Over the course of my 6.5 years as a mom I have had two strikingly ambivalent moments where I was simultaneously concerned about and proud of my parenting (incidentally, both occurred during pretty trying times). The first was during a kitchen dance party when my then 18-month old daughter was caught dancing on the table to a Hank Williams Jr. tune, wearing nothing but a cowboy hat. I often joke that this was the moment when I realized I should not be in charge of raising a child, but it is truthfully also when I knew that we were going to be just fine.
The second occurred more recently when I broached the topic of my diagnosis with my daughter. I didn't want to scare her by talking directly about cancer so opted for a frank discussion about my surgery. I told her that I was taking this approach to avoid being in the same situation as my mom, so that I could live a nice long life. She put on a teary-eyed brave face and listened attentively to all the details and asked good questions about the surgery and about our lives in relation to it.

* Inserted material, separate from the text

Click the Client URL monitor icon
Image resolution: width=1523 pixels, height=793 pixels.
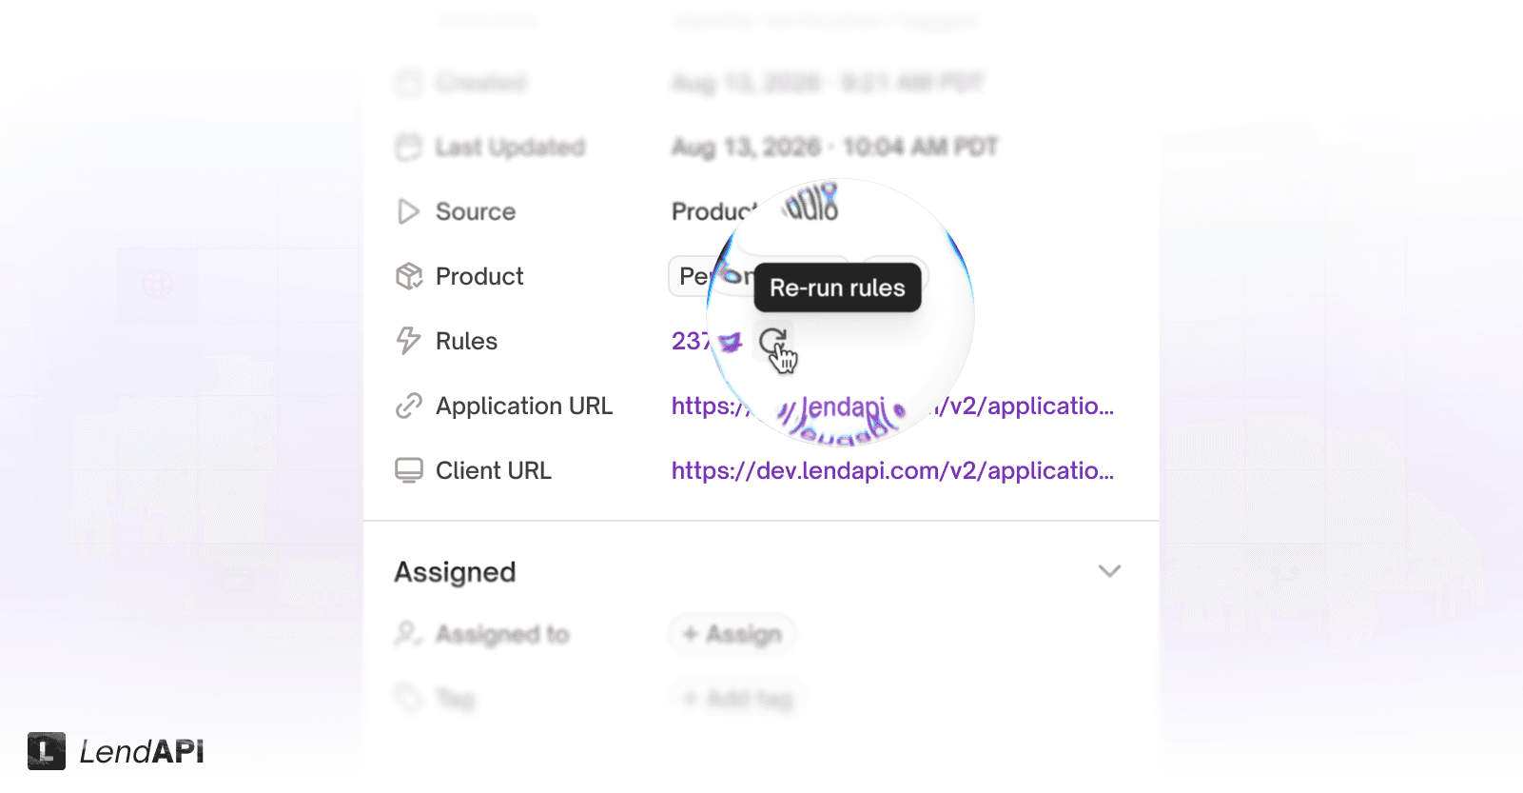(408, 470)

I gave her honest answers and I let her have some control over the situation by asking her to decide whether she wanted to tell any of her friends (she didn't) and whether we should keep our nonchalant attitude about nakedness since she may catch a glimpse of my scars (she didn't think so).
And, after a bit more pondering she said, "Boobs do not make a mom"--a statement so sophisticated and astute that it made me question whether I was speaking with a child. It seems that I may have pushed my daughter into some kind of pseudo-adulthood by trying to raise her to be responsible, independent, and a critical thinker. Although I definitely appreciate her maturity (especially right now), I may need to bust out the Hank Williams Jr., host a kitchen dance party, and bring a bit of her childhood back.